== MATERIAL SHOWN

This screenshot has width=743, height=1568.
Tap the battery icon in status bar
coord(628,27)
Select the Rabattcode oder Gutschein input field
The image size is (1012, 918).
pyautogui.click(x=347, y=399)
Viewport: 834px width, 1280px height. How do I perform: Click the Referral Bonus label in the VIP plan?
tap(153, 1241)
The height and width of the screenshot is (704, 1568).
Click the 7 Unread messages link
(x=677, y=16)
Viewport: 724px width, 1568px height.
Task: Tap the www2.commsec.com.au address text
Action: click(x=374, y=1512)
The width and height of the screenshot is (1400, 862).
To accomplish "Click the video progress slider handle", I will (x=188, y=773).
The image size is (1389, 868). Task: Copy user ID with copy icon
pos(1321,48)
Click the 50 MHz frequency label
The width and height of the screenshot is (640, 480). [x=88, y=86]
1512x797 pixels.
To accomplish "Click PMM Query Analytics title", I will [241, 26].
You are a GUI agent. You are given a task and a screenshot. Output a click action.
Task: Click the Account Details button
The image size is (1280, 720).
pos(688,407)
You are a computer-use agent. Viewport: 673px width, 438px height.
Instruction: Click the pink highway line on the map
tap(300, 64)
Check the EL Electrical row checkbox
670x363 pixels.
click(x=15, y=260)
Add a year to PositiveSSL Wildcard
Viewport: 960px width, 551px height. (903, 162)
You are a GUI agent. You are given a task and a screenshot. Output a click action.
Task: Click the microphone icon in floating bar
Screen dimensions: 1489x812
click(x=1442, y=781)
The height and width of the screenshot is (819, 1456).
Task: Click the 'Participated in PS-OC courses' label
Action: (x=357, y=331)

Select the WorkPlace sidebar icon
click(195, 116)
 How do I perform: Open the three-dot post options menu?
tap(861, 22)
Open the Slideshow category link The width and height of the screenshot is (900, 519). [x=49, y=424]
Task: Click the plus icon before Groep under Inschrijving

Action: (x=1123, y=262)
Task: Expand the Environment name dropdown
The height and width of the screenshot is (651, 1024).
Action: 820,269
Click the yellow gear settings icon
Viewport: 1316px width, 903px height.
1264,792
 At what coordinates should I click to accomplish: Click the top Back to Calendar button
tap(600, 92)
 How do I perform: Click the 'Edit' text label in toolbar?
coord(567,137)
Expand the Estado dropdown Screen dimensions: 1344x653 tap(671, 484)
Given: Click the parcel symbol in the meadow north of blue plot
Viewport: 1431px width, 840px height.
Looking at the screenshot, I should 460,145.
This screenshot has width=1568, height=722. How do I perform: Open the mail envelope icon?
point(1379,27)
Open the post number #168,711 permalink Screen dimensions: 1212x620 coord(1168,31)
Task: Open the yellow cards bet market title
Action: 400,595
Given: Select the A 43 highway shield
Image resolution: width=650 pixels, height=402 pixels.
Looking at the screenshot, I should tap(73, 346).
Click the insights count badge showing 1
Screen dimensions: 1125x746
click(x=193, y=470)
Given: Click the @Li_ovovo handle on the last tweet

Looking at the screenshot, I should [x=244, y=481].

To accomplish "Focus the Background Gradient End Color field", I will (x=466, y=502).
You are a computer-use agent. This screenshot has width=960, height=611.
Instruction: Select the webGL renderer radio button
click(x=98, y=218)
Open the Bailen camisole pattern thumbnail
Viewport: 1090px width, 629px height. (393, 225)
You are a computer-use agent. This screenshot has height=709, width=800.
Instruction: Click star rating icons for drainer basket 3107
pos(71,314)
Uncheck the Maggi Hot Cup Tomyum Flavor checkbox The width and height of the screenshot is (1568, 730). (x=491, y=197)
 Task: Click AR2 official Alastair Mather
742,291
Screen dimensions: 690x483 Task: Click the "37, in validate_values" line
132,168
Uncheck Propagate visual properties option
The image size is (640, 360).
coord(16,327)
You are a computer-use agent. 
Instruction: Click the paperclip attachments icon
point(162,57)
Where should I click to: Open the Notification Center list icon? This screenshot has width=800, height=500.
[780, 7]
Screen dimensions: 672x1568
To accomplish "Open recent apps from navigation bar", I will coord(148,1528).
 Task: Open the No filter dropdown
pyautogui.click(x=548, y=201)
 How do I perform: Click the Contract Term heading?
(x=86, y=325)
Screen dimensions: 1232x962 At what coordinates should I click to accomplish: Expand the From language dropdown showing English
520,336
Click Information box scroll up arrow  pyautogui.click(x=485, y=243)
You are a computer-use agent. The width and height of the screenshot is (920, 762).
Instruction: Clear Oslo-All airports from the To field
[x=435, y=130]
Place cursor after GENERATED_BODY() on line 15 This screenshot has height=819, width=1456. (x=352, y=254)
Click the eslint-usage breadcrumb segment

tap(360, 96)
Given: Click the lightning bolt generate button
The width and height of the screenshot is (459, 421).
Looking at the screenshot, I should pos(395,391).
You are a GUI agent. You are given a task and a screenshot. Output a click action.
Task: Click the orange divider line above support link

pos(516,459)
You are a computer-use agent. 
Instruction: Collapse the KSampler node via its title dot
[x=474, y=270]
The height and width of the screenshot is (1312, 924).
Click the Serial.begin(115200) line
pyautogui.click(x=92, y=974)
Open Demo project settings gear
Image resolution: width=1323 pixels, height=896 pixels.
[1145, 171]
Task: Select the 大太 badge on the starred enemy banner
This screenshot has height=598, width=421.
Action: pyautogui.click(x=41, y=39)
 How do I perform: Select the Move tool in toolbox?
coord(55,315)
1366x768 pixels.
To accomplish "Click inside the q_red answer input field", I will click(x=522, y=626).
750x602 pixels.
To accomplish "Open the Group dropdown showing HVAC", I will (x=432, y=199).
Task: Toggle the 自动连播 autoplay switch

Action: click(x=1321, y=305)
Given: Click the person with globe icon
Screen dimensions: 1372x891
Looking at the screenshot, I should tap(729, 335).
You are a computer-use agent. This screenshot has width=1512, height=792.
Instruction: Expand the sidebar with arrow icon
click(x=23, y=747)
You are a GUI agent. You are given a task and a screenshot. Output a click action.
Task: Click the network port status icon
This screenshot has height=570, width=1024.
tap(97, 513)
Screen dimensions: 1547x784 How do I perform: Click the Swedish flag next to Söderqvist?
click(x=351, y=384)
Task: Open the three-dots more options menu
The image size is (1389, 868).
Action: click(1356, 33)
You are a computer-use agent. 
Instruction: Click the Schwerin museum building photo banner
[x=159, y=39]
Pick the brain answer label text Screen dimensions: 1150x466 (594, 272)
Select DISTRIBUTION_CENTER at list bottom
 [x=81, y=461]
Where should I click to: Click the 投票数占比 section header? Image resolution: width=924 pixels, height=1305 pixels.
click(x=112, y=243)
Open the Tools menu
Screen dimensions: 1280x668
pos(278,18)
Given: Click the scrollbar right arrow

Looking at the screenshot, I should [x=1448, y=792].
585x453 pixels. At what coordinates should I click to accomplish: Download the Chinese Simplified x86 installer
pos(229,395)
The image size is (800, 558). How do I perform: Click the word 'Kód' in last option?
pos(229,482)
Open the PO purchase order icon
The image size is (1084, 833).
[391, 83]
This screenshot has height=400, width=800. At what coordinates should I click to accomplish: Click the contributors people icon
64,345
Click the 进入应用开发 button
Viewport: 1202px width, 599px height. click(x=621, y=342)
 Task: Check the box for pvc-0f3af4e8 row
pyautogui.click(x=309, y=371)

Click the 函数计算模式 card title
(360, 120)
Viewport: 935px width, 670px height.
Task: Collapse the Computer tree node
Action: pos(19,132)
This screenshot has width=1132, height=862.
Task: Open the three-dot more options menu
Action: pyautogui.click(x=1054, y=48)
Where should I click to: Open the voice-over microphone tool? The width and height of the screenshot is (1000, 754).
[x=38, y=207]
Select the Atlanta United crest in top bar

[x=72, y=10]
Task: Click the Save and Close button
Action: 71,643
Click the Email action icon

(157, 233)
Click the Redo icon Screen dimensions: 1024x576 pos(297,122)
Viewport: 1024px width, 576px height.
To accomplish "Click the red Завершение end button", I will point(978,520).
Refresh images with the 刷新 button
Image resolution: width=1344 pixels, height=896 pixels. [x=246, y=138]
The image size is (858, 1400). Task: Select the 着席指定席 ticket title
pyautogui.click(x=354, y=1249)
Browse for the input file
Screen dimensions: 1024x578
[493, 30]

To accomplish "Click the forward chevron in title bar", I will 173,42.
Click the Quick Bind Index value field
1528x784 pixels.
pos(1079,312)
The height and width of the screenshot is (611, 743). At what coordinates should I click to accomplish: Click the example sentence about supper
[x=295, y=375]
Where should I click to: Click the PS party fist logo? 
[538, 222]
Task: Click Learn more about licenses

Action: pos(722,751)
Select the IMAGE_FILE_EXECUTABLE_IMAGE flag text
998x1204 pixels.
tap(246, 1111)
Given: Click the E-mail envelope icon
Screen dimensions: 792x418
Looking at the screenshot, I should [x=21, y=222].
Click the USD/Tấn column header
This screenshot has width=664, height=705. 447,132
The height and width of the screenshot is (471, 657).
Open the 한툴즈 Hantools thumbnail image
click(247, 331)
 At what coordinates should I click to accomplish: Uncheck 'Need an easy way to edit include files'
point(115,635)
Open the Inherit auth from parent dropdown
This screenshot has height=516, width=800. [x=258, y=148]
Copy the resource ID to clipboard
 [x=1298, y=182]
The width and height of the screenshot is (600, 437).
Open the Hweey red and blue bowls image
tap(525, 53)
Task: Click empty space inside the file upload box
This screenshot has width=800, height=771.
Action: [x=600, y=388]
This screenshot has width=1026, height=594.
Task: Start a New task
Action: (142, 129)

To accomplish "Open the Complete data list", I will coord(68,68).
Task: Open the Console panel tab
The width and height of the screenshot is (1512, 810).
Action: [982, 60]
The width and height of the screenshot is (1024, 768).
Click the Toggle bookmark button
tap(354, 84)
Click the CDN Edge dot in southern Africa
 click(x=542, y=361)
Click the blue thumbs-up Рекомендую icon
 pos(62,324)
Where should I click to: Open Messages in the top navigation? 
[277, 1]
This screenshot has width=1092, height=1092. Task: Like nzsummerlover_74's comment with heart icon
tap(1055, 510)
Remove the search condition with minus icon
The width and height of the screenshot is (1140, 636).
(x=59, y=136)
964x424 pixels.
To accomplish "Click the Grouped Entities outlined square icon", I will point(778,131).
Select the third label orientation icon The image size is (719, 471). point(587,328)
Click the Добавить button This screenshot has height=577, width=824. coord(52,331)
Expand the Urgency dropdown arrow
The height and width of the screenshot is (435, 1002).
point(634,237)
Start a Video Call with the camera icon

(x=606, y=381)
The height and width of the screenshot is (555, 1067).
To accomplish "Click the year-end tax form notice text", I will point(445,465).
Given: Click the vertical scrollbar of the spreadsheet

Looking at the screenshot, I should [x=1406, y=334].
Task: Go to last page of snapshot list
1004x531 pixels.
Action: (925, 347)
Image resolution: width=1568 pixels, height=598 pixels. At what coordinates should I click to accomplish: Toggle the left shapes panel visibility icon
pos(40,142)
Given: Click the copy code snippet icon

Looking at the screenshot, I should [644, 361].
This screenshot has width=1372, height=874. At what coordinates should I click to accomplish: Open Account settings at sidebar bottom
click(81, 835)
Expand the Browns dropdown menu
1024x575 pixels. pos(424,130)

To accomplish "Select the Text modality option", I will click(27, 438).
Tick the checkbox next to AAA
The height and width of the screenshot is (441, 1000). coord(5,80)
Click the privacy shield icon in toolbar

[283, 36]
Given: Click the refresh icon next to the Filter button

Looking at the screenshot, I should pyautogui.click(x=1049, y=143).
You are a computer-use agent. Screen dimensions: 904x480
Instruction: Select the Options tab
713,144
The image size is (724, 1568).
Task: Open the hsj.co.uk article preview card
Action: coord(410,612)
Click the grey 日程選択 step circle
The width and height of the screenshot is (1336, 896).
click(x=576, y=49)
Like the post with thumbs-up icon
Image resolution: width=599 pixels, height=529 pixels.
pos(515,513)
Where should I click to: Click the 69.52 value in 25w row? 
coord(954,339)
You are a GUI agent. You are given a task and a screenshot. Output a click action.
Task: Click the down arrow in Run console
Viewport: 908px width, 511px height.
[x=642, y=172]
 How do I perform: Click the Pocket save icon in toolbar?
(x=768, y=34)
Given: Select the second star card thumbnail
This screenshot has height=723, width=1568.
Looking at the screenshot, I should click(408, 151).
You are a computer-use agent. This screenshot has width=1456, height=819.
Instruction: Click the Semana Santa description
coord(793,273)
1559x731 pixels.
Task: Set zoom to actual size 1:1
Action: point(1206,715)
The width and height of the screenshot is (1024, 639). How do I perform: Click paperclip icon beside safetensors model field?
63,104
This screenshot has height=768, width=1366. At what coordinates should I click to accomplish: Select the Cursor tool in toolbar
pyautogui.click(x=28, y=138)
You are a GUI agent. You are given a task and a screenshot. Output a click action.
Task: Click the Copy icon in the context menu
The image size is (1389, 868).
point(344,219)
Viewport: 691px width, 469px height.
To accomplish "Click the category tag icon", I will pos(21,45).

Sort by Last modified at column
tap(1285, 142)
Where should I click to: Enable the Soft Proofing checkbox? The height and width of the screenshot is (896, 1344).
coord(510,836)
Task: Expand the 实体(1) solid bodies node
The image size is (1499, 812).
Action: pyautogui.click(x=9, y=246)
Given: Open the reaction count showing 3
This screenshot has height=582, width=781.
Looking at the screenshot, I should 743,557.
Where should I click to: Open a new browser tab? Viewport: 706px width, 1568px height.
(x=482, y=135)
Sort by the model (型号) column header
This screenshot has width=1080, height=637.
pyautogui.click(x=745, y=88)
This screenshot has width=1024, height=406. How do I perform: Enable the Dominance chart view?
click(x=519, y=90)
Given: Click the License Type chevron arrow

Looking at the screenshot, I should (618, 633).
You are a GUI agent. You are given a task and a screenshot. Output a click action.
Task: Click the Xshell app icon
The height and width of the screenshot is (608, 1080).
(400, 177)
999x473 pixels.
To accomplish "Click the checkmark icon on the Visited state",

====

YOUR GOAL.
Retype the listing lines starting with the line that contains "has height=709, width=800." and going on through the line that contains "[x=435, y=130]", both ends included, with no changes.

SOLUTION FOR THIS EXERCISE.
You are a computer-use agent. This screenshot has height=709, width=800.
Instruction: Click star rating icons for drainer basket 3107
pos(71,314)
Uncheck the Maggi Hot Cup Tomyum Flavor checkbox The width and height of the screenshot is (1568, 730). (x=491, y=197)
 Task: Click AR2 official Alastair Mather
742,291
Screen dimensions: 690x483 Task: Click the "37, in validate_values" line
132,168
Uncheck Propagate visual properties option
The image size is (640, 360).
coord(16,327)
You are a computer-use agent. 
Instruction: Click the paperclip attachments icon
point(162,57)
Where should I click to: Open the Notification Center list icon? This screenshot has width=800, height=500.
[780, 7]
Screen dimensions: 672x1568
To accomplish "Open recent apps from navigation bar", I will coord(148,1528).
 Task: Open the No filter dropdown
pyautogui.click(x=548, y=201)
 How do I perform: Click the Contract Term heading?
(x=86, y=325)
Screen dimensions: 1232x962 At what coordinates should I click to accomplish: Expand the From language dropdown showing English
520,336
Click Information box scroll up arrow  pyautogui.click(x=485, y=243)
You are a computer-use agent. The width and height of the screenshot is (920, 762).
Instruction: Clear Oslo-All airports from the To field
[x=435, y=130]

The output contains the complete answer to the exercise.